My current project examines transgender medical accommodation and care in the U.S. military. The goal of this project is to assess the need for medical accommodation for transgender service men and women, and determine in what ways the inability to "come out" as transgender while serving in the military may actually increase distress and have negative health implications for these service members. Given that the Department of Veterans Affairs is now covering the cost of transition-related counseling and hormone therapy, it is like dangling a carrot in front of active members' noses. This disjuncture in policy just seems unfitting and out of sync with the current Standards of Care for transgender health. However, given the current military's policies on "gender related disorders", there is not good data on how many transgender service men and women are currently serving. Thus, this project looks at both active members and veterans who identify as transgender.

In the recent press coverage of Chelsea Manning (f/k/a Bradley Manning), the disgraced soldier who's been sentenced to 25 years in federal prison and is transitioning from male to female identity, what have you found the most unsettling and why?

The main thing that I find unsettling in this case is that some coverage seems to be ahistorical forgetting that there have been many publicized U.S. military personnel who have transitioned after serving in the military. For instance, one of the earliest transgender-identified U.S. veterans, Christine Jorgensen, was met with newspaper headlines like "Ex-GI Becomes Blonde Beauty" in 1952. And there are many others. As other transgender activists like Jenny Finney Boylan have expressed, this case is not the only narrative on transgender individuals and the military.

You just received a grant from the Palm Center (funded by Col. Jennifer N. Pritzker) to study transgender issues in the U.S. military. What do you hope to accomplish with this research?

With this commissioned study, we hope to gather the stories of transgender service men, women, and veterans to try our best to fill in the gap where there has been so little research attention. My collaborator, Joshua Trey Barnett, and I hope to highlight the challenges and complexities of transgender service members and veterans who have transitioned during active duty or have accessed medical treatment and care from either the VA [U.S. Department of Veterans Affairs] and/or private health care providers after military service, and evaluate what the VA already accommodates medically, and the usage and perceived quality of care of services for transgender mental health care and cross-sex hormone therapy.
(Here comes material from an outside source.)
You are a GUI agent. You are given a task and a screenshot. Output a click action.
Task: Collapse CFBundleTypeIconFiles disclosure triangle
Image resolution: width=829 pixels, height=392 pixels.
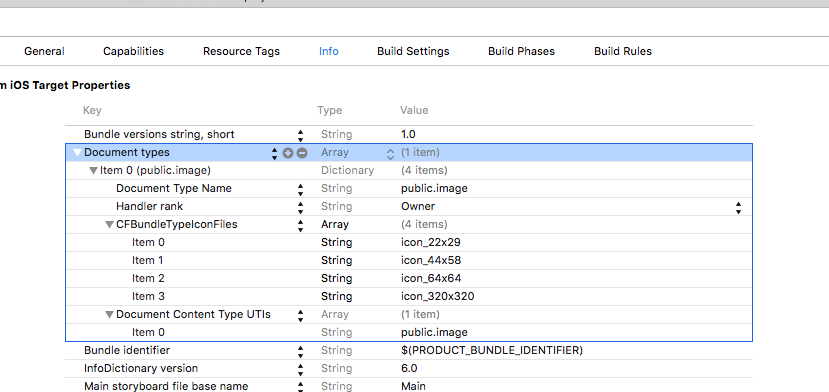[x=109, y=225]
We hope that the findings from this study have broader implications and build on the Palm Center's initiative to enhance this quality of scholarly information available for understanding the interaction of transgender medical accommodations and the U.S. military.

What do you think the increased awareness of the relationship between trans* individuals and the military (the Manning case, former Navy SEAL Kristin Beck, etc.) means for the prison system, society and trans* individuals themselves?

I think that increased visibility combined with sound evidence-based research, like the one we are hoping to complete, has direct implications for potential changes in policy. Though the focus of the current project is within the U.S. military, in any system in which policy is out of sync with contemporary identities, an evidence-based approach with sound research is likely to inform policy change.